» **Text segment**
<<<<

Some shields are visibly obvious, such as the ones below:


You can clearly see the blue "soap bubble" around each droid. But others are more subtle; in the ending battle of TPM, for example, we kept hearing about how they couldn't break through the Trade Federation battleship's deflector shield, but we never saw this shield in any way. So we're still left with the question: what are they? What scientific principle could possibly account for a shield?

What do they do?

Before embarking on any speculation of mechanism, we should first determine what a shield does. Shields in sci-fi generally serve 2 purposes:

  1. Stop "energy weapons" (lasers, phasers, blasters, etc).

  2. Stop physical objects (bullets, knives, people, vehicles).

Fair enough, but what does it mean to "stop" energy weapons and physical objects? Physical objects tend to stop abruptly when they hit a shield, but not always: sometimes the "slow blade passes" concept from Dune seems to be in effect, and objects can slip through (see the Gungan dome shields in the Battle of Naboo). Sometimes incoming objects bounce, and sometimes they explode on impact. And what about "energy weapons"? Some ships (such as the Trade Federation battleship in the end of TPM) look as if they're taking every hit right on the hull, but their shields are said to remain up, as if they are coincident with the hull surface. Others (such as the Droideka shields shown above) project their shields out into space, and these shields light up in a multi-coloured display when hit.

Are shields forcefields?

The most popular candidate for shields is forcefields. In fact, shields and forcefields are often treated as interchangeable terms in the literature and dialogue. This is encouraging, because the term "forcefield" comes from real-world science, not science fiction. Unfortunately, the resemblance between real forcefields and sci-fi forcefields ends at the name.

>>>>

» **Aim of the exercise**
Can you extract, word for word, the part of the sci-fi shields passage above starting with "Before embarking on" and going on through "knives, people, vehicles)."?

» **Provided data**
<<<<

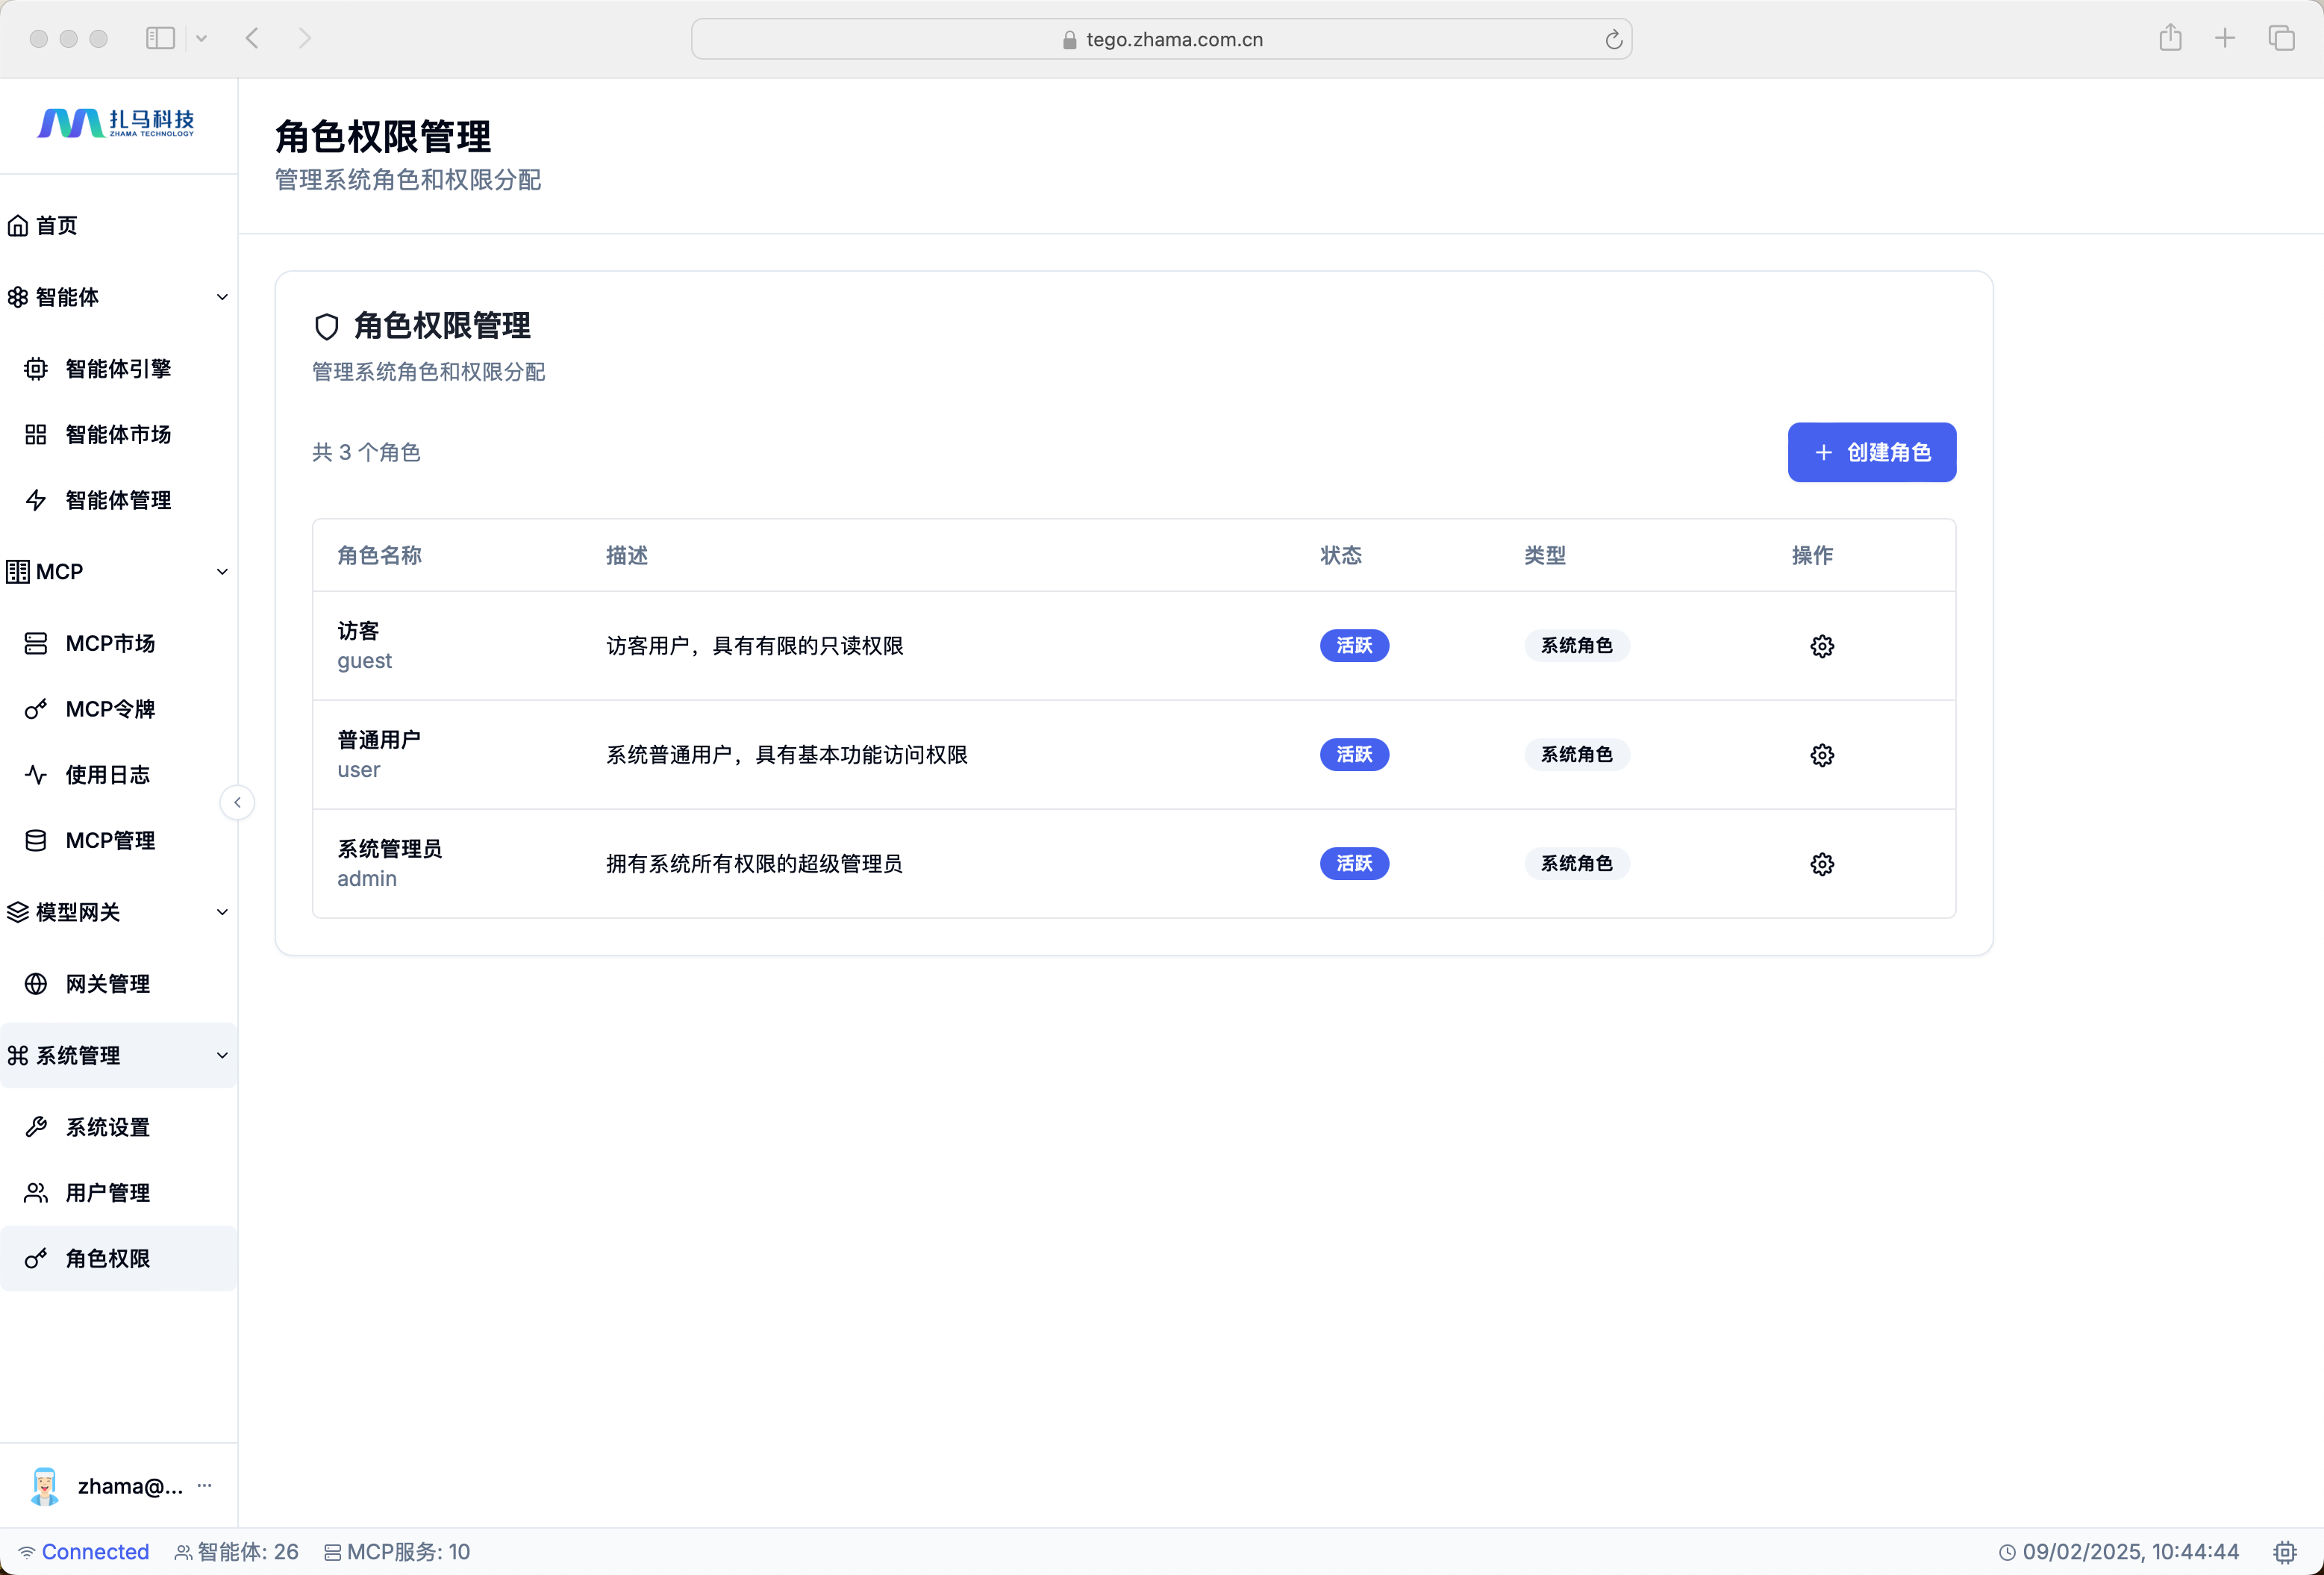Click Safari share icon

>>>>

» **Exercise response**
Before embarking on any speculation of mechanism, we should first determine what a shield does. Shields in sci-fi generally serve 2 purposes:

  1. Stop "energy weapons" (lasers, phasers, blasters, etc).

  2. Stop physical objects (bullets, knives, people, vehicles).